A última vez que estive no sobe e desce daqueles caminhos de paralelepípedo e óleo de baleia, precisamente há seis anos atrás, dei de cara com o encontro continental do Elefantes de Olinda e do Eu acho é pouco. Tudo isso, esse marzão de gente, subindo ou descendo a ladeira da prefeitura. No meio, bem no encontro eletrizante daqueles dois gigantes, estava eu - eufórica e apavorada, tentando sobreviver às suas passagens. De súbito, quando percebi, estava jogada no chão, gritando sem ser ouvida, quase pisoteada por uma multidão que só queria cantar e seguir. Foram 10 ou 20 segundos. Talvez mais, talvez menos. Mas depois disso, fiquei estremecida com o frisson das ladeiras da Marin dos Caetés. 

Este ano, entretanto, voltei a ouvir o chamado de Olinda ecoar dentro do peito. Seus tambores ressoando ferozes, num batuque de tirar o sono, a paz e o juízo. Dentro de mim, Olinda gritou, me chamando, quase em desespero. E eu, atônita, não pude atender ao seu chamado. As minhas ladeiras de Olinda, este ano, vão ter que ficar pra depois. 

Há certas renúncias muito doloridas de se fazer. São negativas à nossa própria essência, às nossas raízes. Uma dor tão imensa que não poderia ser exigida por ninguém, de ninguém. Tais renúncias nos fazem perder a referência de mundo que nos trouxe até este instante. A gente perde o rumo, o prumo, e passa um tempo desnorteado, sem saber como seguir. Perder as ladeiras de Olinda foi dessas renúncias que não poderiam existir. E isso eu não desejo pra ninguém. 

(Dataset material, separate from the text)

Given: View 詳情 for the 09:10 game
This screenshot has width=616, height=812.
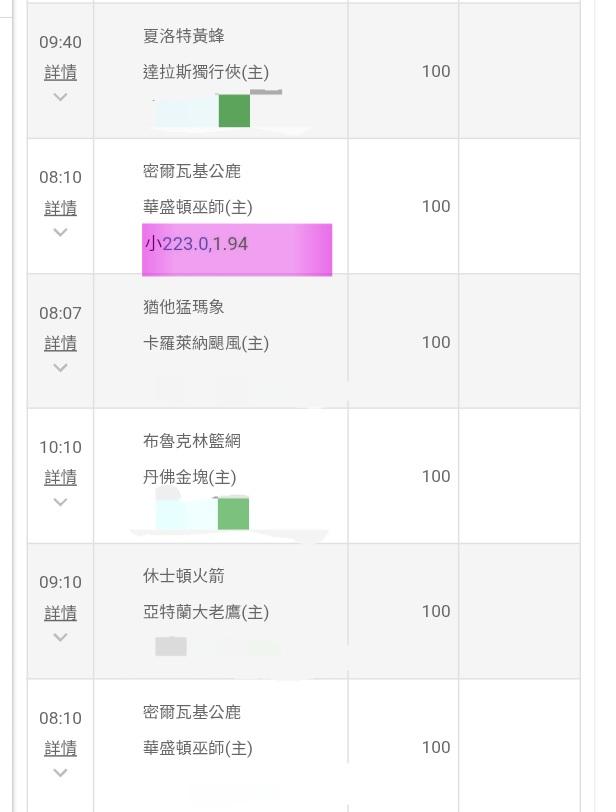Looking at the screenshot, I should 60,613.
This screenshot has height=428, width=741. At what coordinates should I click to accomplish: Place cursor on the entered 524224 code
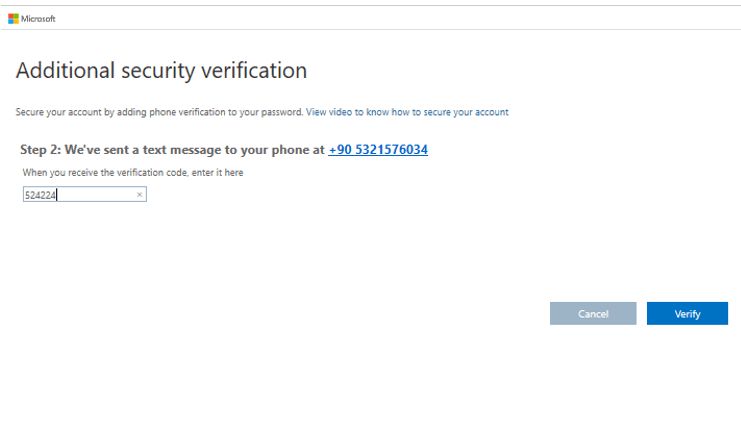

Ano que vem, quem sabe, quando os tambores começarem a tocar nas ladeiras de Olinda, eu possa ouvi-los, atenta, vestir a fantasia e partir, em êxtase, para minhas ladeiras. Este ano, reclusa, sonharei, tristonha, com o frevo que me transporta pra lá. Quem sabe assim, em devaneio, eu possa vivenciar a loucura colorida da massa, ver o Alceu na sua sacada, suar junto com tantos desconhecidos, cansar as pernas naquelas subidas enfurecidas e depois retornar tranquila para a existência de todos nós.